No obstante, la novela no es una obra dogmática ni panfletaria, ni siquiera reivindicativa, declarativa o aforística. Más bien plantea más preguntas que respuestas. De hecho, cada capítulo se titula con una pregunta: “¿Me oye?”, “¿Quién sabe quién se sienta frente a ti?”, “¿Quién iba a creérselo?”, “¿Cuál seguía siendo su lugar?”. En un aspecto, es una reflexión sobre la libertad y sobre el arte, pero no un manifiesto. En última instancia, también es un interrogante sobre qué es una vida humana, qué queda en ese anciano solitario de todos los que fue.

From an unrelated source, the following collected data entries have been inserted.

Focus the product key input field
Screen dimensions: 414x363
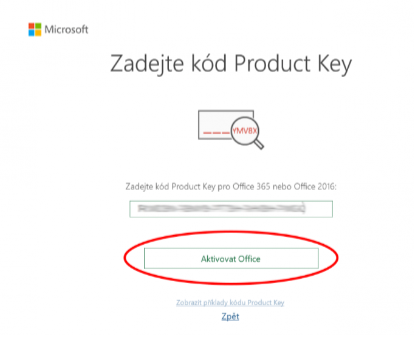231,209
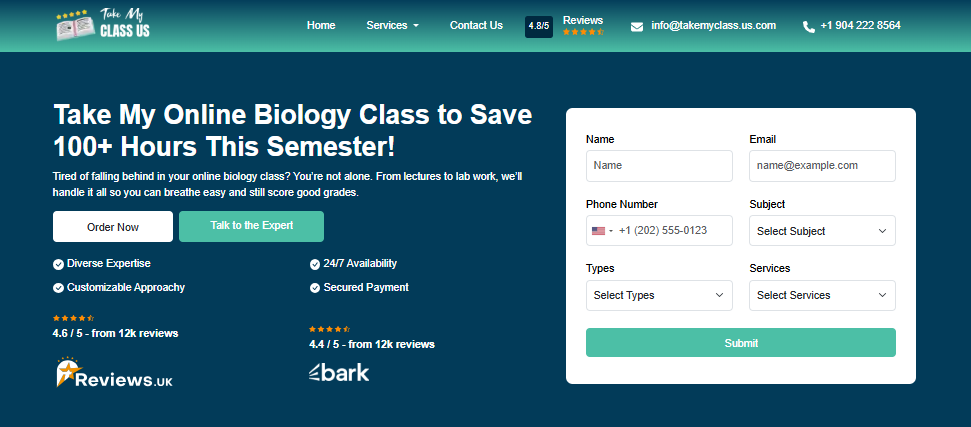Click the 24/7 Availability checkmark icon
971x427 pixels.
pyautogui.click(x=315, y=264)
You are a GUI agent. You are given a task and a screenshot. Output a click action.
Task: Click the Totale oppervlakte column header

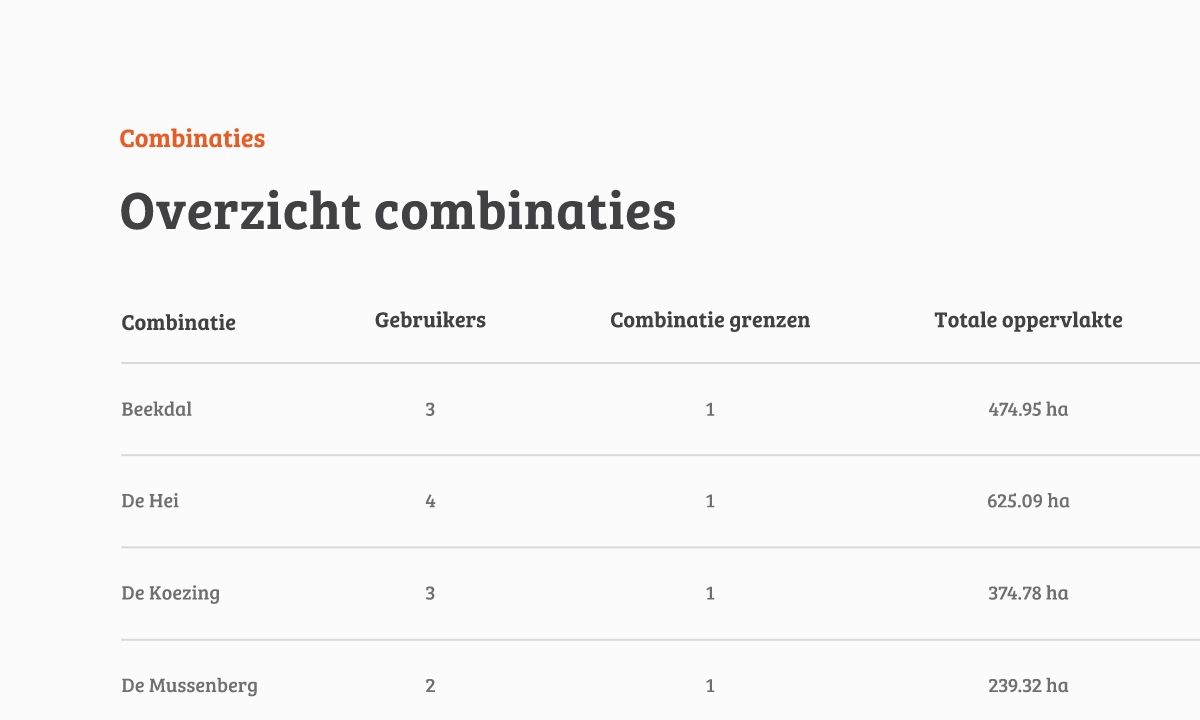coord(1028,320)
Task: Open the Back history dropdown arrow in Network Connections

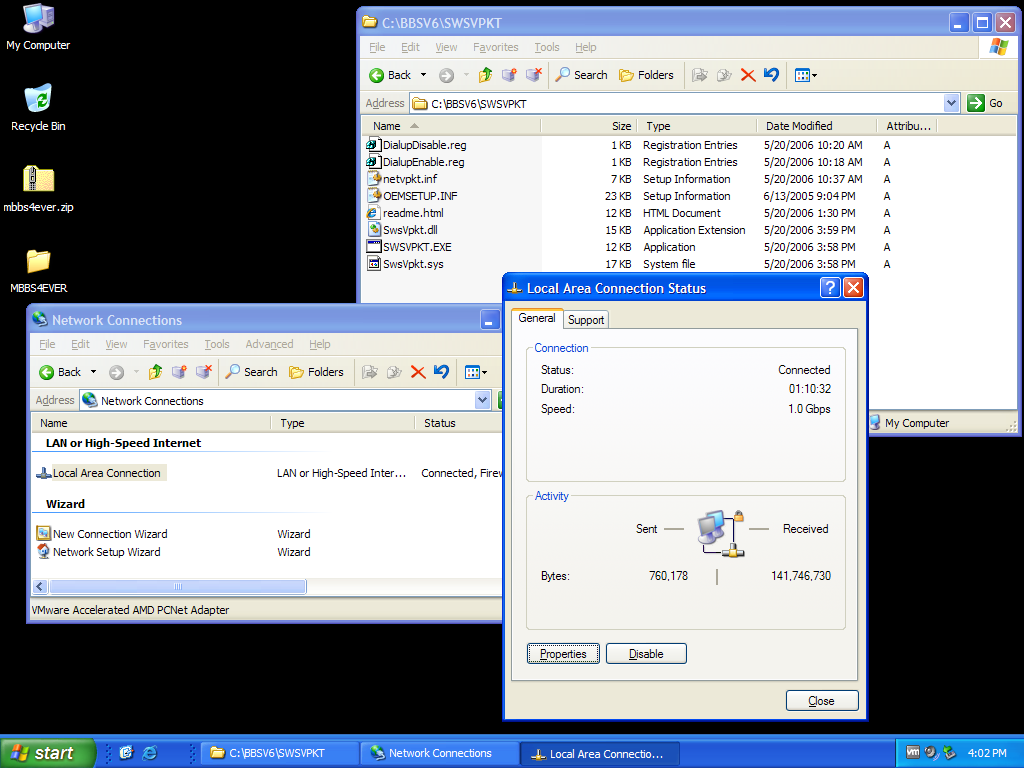Action: 94,372
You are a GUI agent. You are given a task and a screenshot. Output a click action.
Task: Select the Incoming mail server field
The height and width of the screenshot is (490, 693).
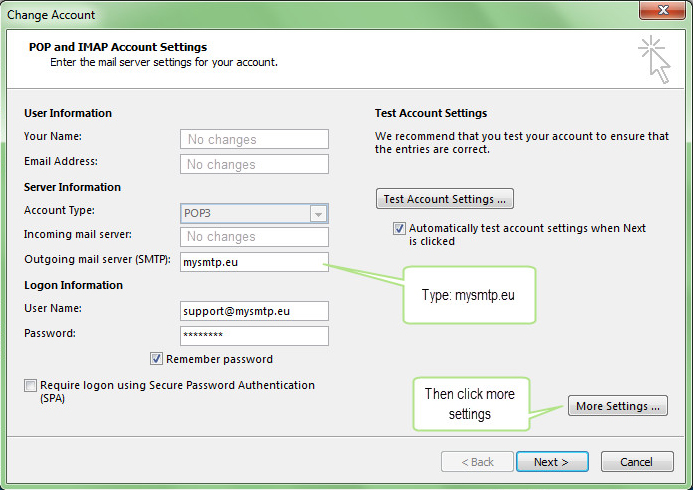pyautogui.click(x=254, y=237)
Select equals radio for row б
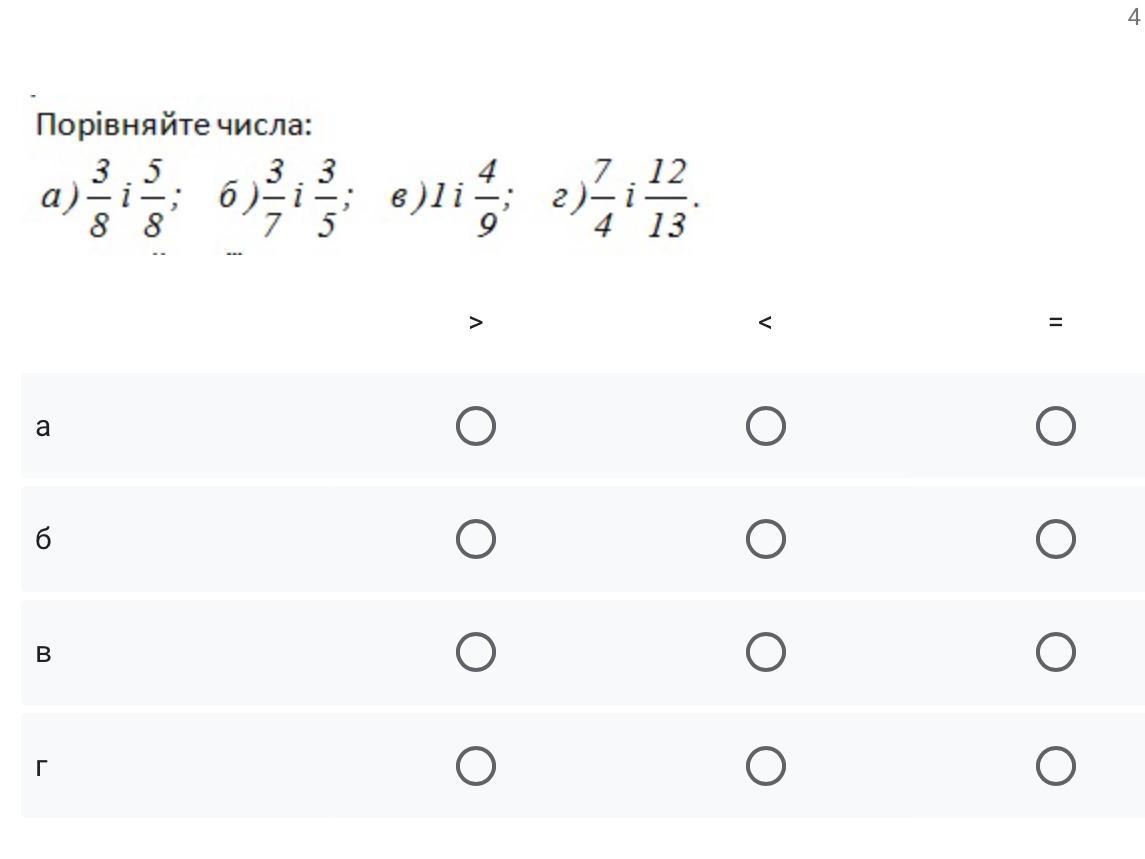The width and height of the screenshot is (1145, 859). (1055, 539)
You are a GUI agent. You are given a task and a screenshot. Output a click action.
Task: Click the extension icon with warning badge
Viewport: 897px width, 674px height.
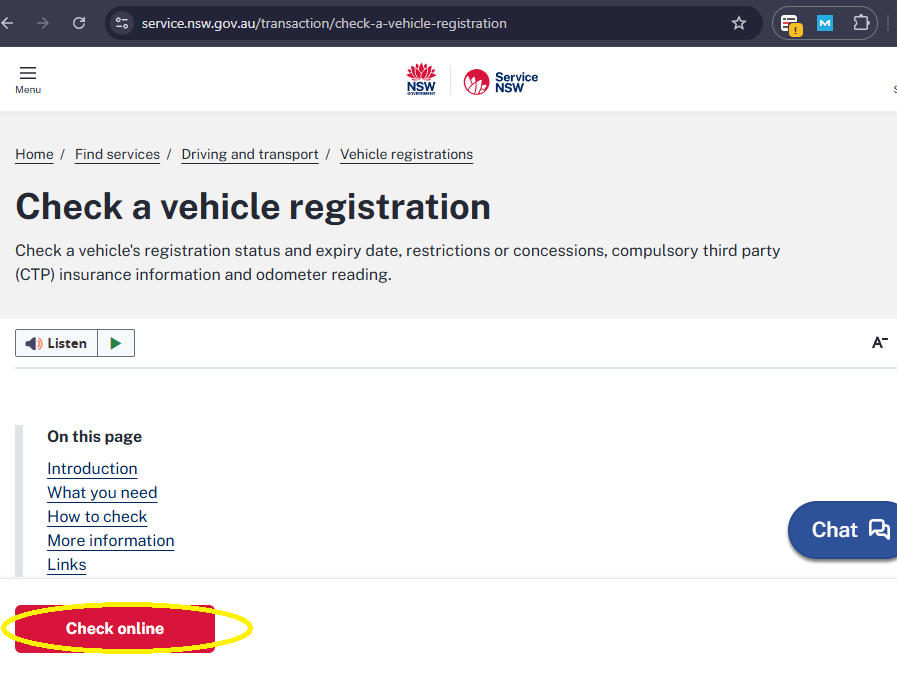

Otro aspecto es la forma en que parecen fusionarse el yo del escritor y el del pianista. La palabra autorretrato en el título parece un tanto imprecisa: el referente principal (el pianista) no coincide con la voz del narrador (el escritor), por lo que formalmente sería más bien un retrato. Puede entenderse, en tanto la mayor parte del tiempo es el pianista el que habla, pero no hay una intención de presentarse o autorretratarse en esta enunciación. No hay intencionalidad, de hecho: es simplemente un anciano solitario dialogando con un interlocutor. Quizá el narrador esté buscándose a sí mismo en Suvorin, y lo esté utilizando como excusa. En todo caso, uno de los juegos más interesantes a lo largo del libro consiste, justamente, en esa fusión o confusión ahí donde la escasez de guiones y la abundancia del estilo indirecto contribuyen a que no percibamos el paso de la voz del narrador a la de Suvorin y viceversa. Muchas veces tampoco se nos avisa cuándo Suvorin está evocando algo dicho por alguno de sus viejos amigos. Wondratschek parece trabajar un punto medio entre la seducción y la desconfianza: no sabemos cuánto hay de cierto en lo que cuentan cualquiera de los personajes, pero nos seduce el relato y queremos creerles.

Autorretrato con piano ruso ha sido aclamado por la crítica y puede ser una buena oportunidad de acercarse a un autor de larga trayectoria pero escasamente disponible en lengua castellana.

Autorretrato con piano ruso. De Wolf Wondratschek. Barcelona, Anagrama, 2021, 192 páginas.